§ **Problem to work on**
Would you copy only the lines below, from the one containing "Click the redacted Request ID box" through the very last one, leaving the pictures out?

§ **Input data**
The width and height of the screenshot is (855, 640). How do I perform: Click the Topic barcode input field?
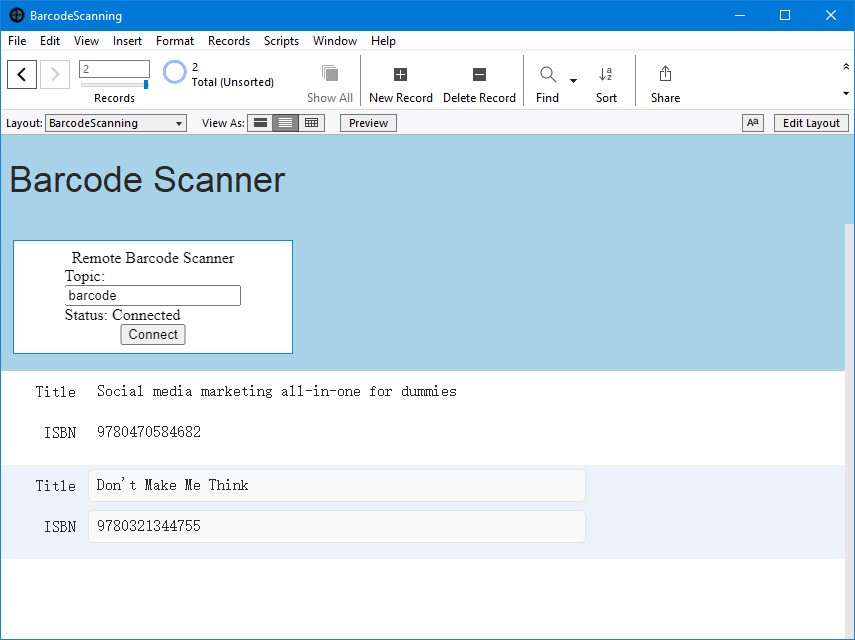[x=153, y=296]
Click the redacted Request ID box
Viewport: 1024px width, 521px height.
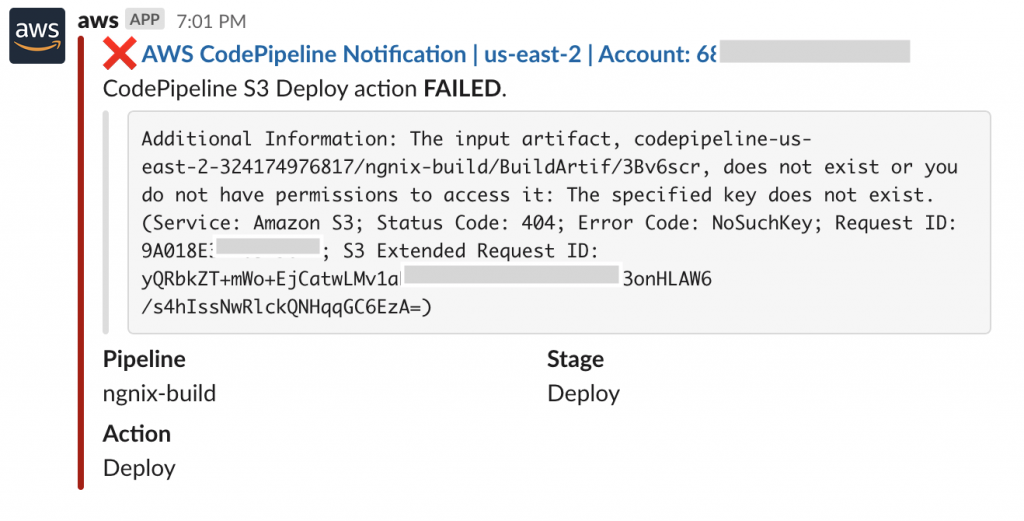[x=267, y=250]
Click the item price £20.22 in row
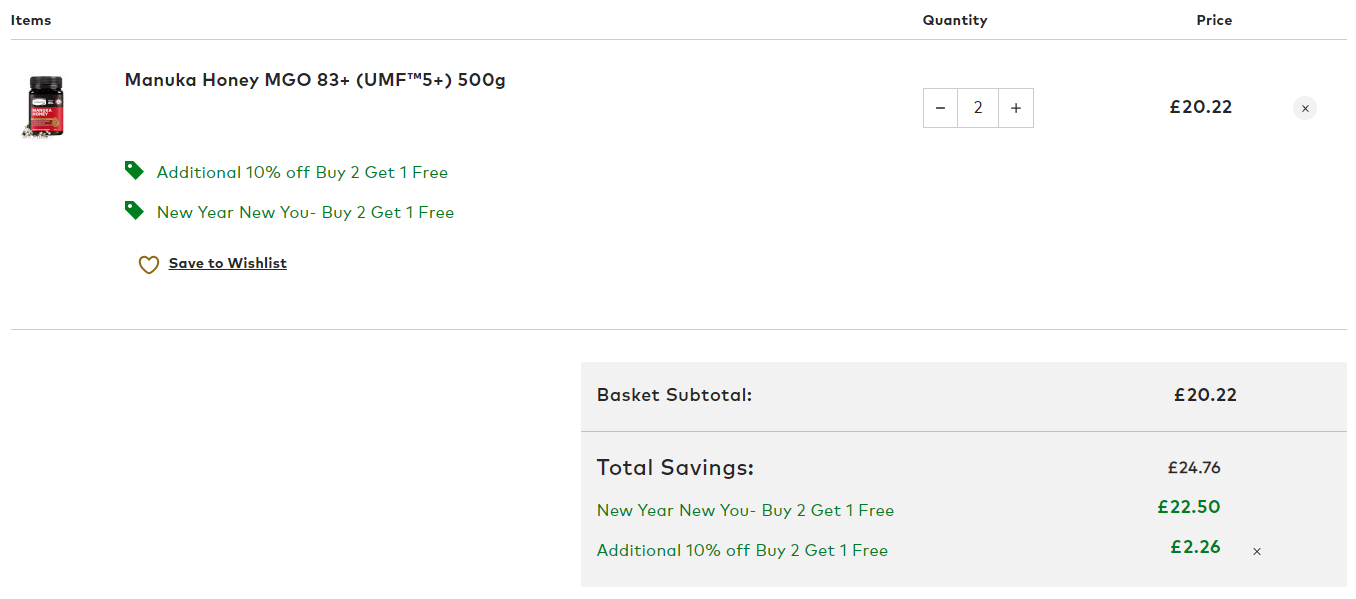 1201,107
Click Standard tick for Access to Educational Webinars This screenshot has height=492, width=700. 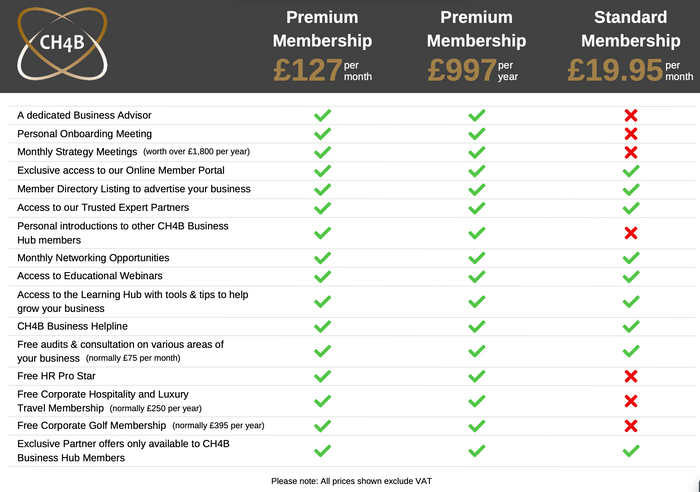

§ **Result of the task**
Click the redacted Request ID box
Viewport: 1024px width, 521px height.
[x=267, y=250]
Click the item price £20.22 in row
 1201,107
Click Standard tick for Access to Educational Webinars This screenshot has height=492, width=700. 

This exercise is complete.